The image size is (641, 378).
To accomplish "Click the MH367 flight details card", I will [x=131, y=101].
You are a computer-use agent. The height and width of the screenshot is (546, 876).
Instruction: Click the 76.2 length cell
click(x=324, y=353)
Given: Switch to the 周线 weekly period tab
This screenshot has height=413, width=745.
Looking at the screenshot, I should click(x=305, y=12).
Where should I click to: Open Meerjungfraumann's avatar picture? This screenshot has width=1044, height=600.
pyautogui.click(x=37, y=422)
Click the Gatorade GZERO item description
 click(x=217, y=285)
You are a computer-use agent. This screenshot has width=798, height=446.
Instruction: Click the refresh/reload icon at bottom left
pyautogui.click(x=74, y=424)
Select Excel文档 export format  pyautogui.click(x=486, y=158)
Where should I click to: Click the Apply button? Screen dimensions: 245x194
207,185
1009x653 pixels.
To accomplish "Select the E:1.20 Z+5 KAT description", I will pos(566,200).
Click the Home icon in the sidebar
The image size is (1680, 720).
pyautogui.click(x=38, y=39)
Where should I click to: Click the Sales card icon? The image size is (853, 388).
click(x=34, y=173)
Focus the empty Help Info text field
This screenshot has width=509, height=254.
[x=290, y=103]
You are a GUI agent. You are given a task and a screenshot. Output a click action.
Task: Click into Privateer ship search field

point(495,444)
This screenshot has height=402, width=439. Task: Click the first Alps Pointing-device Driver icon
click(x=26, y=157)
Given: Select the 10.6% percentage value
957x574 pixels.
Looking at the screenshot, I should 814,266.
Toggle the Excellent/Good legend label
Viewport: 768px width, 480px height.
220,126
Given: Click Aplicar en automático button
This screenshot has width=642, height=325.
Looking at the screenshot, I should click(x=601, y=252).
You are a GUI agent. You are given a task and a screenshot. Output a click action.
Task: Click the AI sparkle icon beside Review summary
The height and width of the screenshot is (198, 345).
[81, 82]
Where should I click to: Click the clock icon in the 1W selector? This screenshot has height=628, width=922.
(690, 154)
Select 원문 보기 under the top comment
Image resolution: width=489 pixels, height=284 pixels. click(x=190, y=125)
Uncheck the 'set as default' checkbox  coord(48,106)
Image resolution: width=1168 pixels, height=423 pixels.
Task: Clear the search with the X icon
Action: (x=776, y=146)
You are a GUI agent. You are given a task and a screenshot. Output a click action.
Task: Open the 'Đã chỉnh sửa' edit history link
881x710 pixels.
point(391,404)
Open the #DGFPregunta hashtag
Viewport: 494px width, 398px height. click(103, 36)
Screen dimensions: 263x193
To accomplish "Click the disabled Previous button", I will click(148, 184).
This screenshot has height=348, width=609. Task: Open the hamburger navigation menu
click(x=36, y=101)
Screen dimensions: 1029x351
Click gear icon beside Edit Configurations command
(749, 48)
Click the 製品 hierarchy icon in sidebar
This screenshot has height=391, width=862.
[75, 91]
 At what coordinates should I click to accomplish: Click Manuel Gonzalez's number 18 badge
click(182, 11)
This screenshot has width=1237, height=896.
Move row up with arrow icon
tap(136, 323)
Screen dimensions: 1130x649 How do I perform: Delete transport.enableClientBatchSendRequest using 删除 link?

INSTRUCTIONS TO FOLLOW: Nothing should be dropped or changed, so repeat all of the entries exactly.

YOUR SOLUTION:
The image size is (641, 378).
To accomplish "Click the MH367 flight details card", I will [x=131, y=101].
You are a computer-use agent. The height and width of the screenshot is (546, 876).
Instruction: Click the 76.2 length cell
click(x=324, y=353)
Given: Switch to the 周线 weekly period tab
This screenshot has height=413, width=745.
Looking at the screenshot, I should click(x=305, y=12).
Where should I click to: Open Meerjungfraumann's avatar picture? This screenshot has width=1044, height=600.
pyautogui.click(x=37, y=422)
Click the Gatorade GZERO item description
 click(x=217, y=285)
You are a computer-use agent. This screenshot has width=798, height=446.
Instruction: Click the refresh/reload icon at bottom left
pyautogui.click(x=74, y=424)
Select Excel文档 export format  pyautogui.click(x=486, y=158)
Where should I click to: Click the Apply button? Screen dimensions: 245x194
207,185
1009x653 pixels.
To accomplish "Select the E:1.20 Z+5 KAT description", I will pos(566,200).
Click the Home icon in the sidebar
The image size is (1680, 720).
pyautogui.click(x=38, y=39)
Where should I click to: Click the Sales card icon? The image size is (853, 388).
click(x=34, y=173)
Focus the empty Help Info text field
This screenshot has width=509, height=254.
[x=290, y=103]
You are a GUI agent. You are given a task and a screenshot. Output a click action.
Task: Click into Privateer ship search field

point(495,444)
This screenshot has height=402, width=439. Task: Click the first Alps Pointing-device Driver icon
click(x=26, y=157)
Given: Select the 10.6% percentage value
957x574 pixels.
Looking at the screenshot, I should 814,266.
Toggle the Excellent/Good legend label
Viewport: 768px width, 480px height.
220,126
Given: Click Aplicar en automático button
This screenshot has width=642, height=325.
Looking at the screenshot, I should click(x=601, y=252).
You are a GUI agent. You are given a task and a screenshot. Output a click action.
Task: Click the AI sparkle icon beside Review summary
The height and width of the screenshot is (198, 345).
[81, 82]
Where should I click to: Click the clock icon in the 1W selector? This screenshot has height=628, width=922.
(690, 154)
Select 원문 보기 under the top comment
Image resolution: width=489 pixels, height=284 pixels. click(x=190, y=125)
Uncheck the 'set as default' checkbox  coord(48,106)
Image resolution: width=1168 pixels, height=423 pixels.
Task: Clear the search with the X icon
Action: (x=776, y=146)
You are a GUI agent. You are given a task and a screenshot. Output a click action.
Task: Open the 'Đã chỉnh sửa' edit history link
881x710 pixels.
point(391,404)
Open the #DGFPregunta hashtag
Viewport: 494px width, 398px height. click(103, 36)
Screen dimensions: 263x193
To accomplish "Click the disabled Previous button", I will click(148, 184).
This screenshot has height=348, width=609. Task: Open the hamburger navigation menu
click(x=36, y=101)
Screen dimensions: 1029x351
Click gear icon beside Edit Configurations command
(749, 48)
Click the 製品 hierarchy icon in sidebar
This screenshot has height=391, width=862.
[75, 91]
 At what coordinates should I click to accomplish: Click Manuel Gonzalez's number 18 badge
click(182, 11)
This screenshot has width=1237, height=896.
Move row up with arrow icon
tap(136, 323)
Screen dimensions: 1130x649 How do I perform: Delete transport.enableClientBatchSendRequest using 删除 link?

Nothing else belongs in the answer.